Text passage ::
##############################

American Grasshopper, No. 25
Order: Orthoptera
Family: Acrididae
American grasshoppers are also known as American bird locusts. If you happen to flush one when walking through a field this fall, they may not just hop a few feet in front of you like most grasshoppers. Instead, they may take wing, fly several hundred feet, and land in a high tree. Although these large grasshoppers have two generations a year, they are most abundant in the fall. Mature females are approximately 2 inches in length, and the males are only slightly smaller. While most grasshoppers overwinter as eggs in the soil, American grasshoppers overwinter as adults, and lethargically active adults can be spotted on warm winter days in meadows and along wooded edges throughout the winter.
Although they feed on a wide variety of plants, American grasshoppers are not major pests, at least not here in Mississippi. Occasionally, populations build to outbreak levels and such outbreaks can cause significant plant injury if not controlled. However, outbreaks of this type occur more commonly in Florida. When American grasshoppers are pests here in Mississippi, they usually occur in combination with a complex of several other species of grasshoppers to cause damage to sensitive crops such as vegetables or ornamental plants, and damage is often concentrated along field edges.

##############################

List of tasks ::
A. Answer these questions from the American grasshopper passage, one per line:
(i) About how long are mature females?
(ii) In what stage do American grasshoppers overwinter?
(iii) In which state do outbreaks of this species occur more commonly?
B. Reproduce word for word everything in the American grasshopper passage from "Although they feed" down to "along field edges.".
C. Resume the American grasshopper passage after its final sentence.
The items have no connection to the American grasshopper passage.

Dataset records
##############################

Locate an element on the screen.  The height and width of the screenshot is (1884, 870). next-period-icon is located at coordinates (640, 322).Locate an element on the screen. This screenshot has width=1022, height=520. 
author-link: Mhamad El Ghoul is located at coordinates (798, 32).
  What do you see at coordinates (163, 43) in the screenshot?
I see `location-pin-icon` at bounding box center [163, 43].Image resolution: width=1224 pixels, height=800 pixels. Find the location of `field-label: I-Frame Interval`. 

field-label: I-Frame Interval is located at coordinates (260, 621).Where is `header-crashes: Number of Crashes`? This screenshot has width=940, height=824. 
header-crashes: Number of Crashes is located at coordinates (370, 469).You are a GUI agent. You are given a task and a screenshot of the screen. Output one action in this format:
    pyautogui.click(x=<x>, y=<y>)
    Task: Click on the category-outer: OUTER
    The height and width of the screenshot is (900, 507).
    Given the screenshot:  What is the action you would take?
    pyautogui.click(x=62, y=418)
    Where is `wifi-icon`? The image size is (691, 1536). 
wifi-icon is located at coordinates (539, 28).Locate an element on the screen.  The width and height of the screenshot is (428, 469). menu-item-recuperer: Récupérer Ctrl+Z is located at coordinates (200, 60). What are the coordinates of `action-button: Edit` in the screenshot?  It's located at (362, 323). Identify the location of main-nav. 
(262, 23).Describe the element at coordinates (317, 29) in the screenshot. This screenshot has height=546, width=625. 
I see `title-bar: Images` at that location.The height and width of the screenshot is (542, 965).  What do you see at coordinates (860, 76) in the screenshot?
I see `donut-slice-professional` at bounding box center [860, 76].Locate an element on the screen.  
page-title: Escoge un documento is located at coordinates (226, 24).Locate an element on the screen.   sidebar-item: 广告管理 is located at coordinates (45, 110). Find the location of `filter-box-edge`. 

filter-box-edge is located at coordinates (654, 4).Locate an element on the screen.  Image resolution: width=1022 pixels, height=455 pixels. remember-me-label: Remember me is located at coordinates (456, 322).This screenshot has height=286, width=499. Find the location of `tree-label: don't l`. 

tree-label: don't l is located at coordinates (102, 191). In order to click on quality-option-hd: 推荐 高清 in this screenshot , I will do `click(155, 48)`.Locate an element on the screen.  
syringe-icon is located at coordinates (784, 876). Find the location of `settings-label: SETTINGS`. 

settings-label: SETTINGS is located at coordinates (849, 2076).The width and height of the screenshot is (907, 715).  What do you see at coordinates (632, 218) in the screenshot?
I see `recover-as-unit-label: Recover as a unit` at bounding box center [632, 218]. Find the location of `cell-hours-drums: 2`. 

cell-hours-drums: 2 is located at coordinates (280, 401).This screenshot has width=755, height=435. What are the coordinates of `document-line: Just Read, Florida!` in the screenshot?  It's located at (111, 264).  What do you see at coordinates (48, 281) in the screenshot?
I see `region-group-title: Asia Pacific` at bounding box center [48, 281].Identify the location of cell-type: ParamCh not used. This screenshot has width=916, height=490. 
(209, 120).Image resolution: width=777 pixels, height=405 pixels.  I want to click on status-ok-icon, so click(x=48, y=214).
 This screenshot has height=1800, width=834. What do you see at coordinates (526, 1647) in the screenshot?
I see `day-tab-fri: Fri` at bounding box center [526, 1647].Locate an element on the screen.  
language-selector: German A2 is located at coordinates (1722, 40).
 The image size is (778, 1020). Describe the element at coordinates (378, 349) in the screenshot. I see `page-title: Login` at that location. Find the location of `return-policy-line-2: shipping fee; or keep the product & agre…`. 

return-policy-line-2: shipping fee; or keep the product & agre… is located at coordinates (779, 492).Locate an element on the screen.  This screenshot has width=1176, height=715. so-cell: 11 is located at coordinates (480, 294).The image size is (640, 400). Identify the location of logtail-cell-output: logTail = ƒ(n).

##############################

Solved problems ::
A.
(i) Approximately 2 inches.
(ii) As adults.
(iii) Florida.

B.
Although they feed on a wide variety of plants, American grasshoppers are not major pests, at least not here in Mississippi. Occasionally, populations build to outbreak levels and such outbreaks can cause significant plant injury if not controlled. However, outbreaks of this type occur more commonly in Florida. When American grasshoppers are pests here in Mississippi, they usually occur in combination with a complex of several other species of grasshoppers to cause damage to sensitive crops such as vegetables or ornamental plants, and damage is often concentrated along field edges.

C.
As the “locust” part of the name suggests, the American bird locust is “related” to the desert locust of Africa and Middle Eastern countries, which occasionally builds to plague-level populations and migrates in huge swarms containing hundreds of millions of grasshoppers. The last big outbreak of this nature occurred approximately ten years ago in West Africa, but smaller outbreaks have occurred since. The desert locust, Schistocerca gregaria, which is likely one of the species of locusts mentioned in the Bible, belongs to the same genus as our American grasshopper, but fortunately, American grasshoppers never enter a plague-level migratory phase like the desert locust. Here in the US, the Rocky Mountain locust, Melanoplus spretus, used to occur in plague-level outbreaks, reaching populations estimated to be in the trillions and causing widespread devastation to early western settlers, but, like Passenger Pigeons, Rocky Mountain locusts are now extinct. We have other species of Melanoplus grasshoppers here in the state, but fortunately, like the American grasshopper, they never enter a plague-level migratory phase.